Desde que a abrangência total da coleta de dados pela Cambridge Analytica foi revelada no mês passado pelo The New York Times, tanto o Facebook quanto a consultoria política, têm estado sob intensa fiscalização e ansiosos em transferir a culpa para Kogan. As duas empresas disseram ter sido enganadas sobre como os dados estavam sendo coletados e para que finalidade seriam usados. O Facebook até mesmo baniu Kogan da rede social e deletou seu perfil.

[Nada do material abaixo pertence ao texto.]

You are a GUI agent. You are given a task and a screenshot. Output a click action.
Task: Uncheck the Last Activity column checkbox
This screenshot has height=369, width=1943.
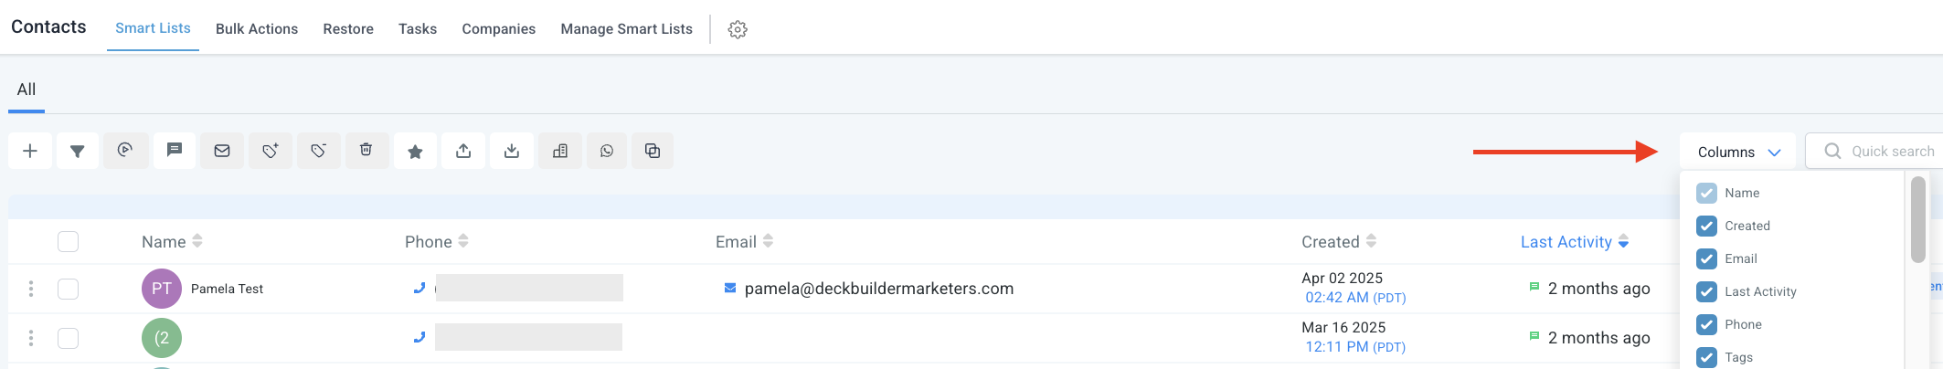click(x=1706, y=291)
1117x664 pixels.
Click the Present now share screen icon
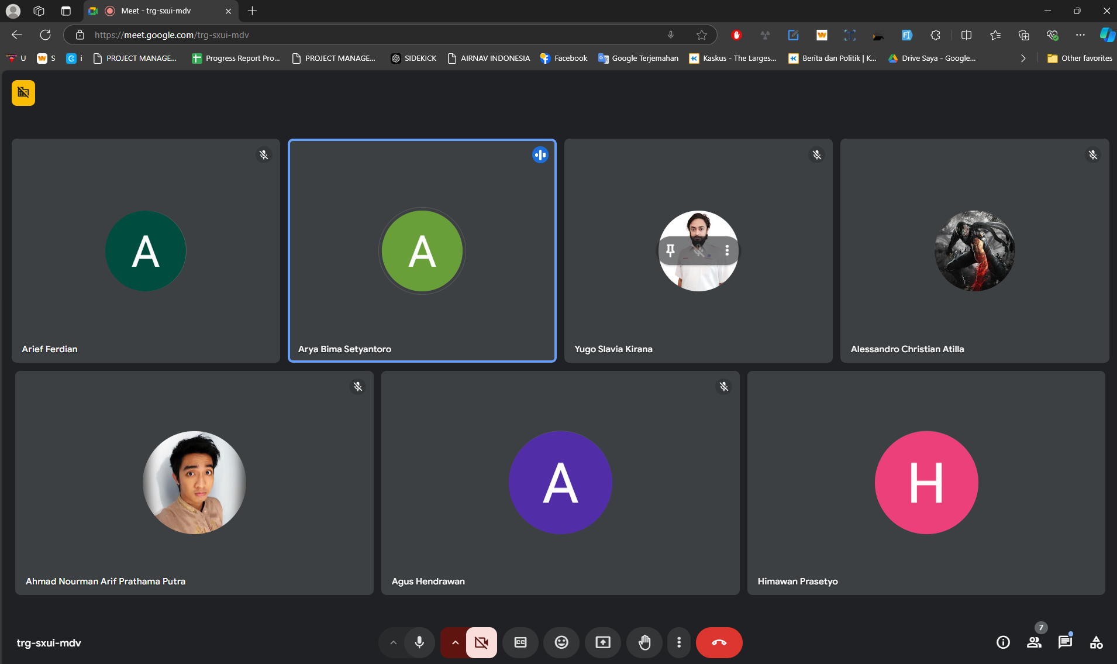602,642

Mas em sua primeira entrevista desde o relatório no The Times, Kogan insistiu que estava sendo sincero quanto ao aplicativo que criou para o Facebook para coletar os dados e que ninguém parecia se importar com aquilo. “A crença no Vale do Silício e certamente nossa crença naquele ponto era de que o público deveria estar ciente de que seus dados estavam sendo vendidos e compartilhados e usados em anúncios para eles!” disse Kogan em entrevista ao programa 60 Minutes no domingo.

Retrospecto. Fundada por Stephen Bannon e Robert Mercer, um rico doador republicano, a Cambridge Analytica alcançou importância pelo seu trabalho na campanha do presidente Trump na eleição de 2016. A empresa alega que desenvolveu ferramentas analíticas que podem identificar as personalidades dos eleitores americanos e influenciar seu comportamento – e que os dados do Facebook haviam sido usados para ajudar a criar as chamadas técnicas de modelagem psicográficas. 

As técnicas têm sido bastante questionadas por acadêmicos e outras empresas de dados políticos, e a Cambridge Analytica desde então tem insistido que os dados dos 87 milhões de usuários do Facebook que conseguiu coletar com o app de Kogan não foram utilizados em seu trabalho na campanha de 2016.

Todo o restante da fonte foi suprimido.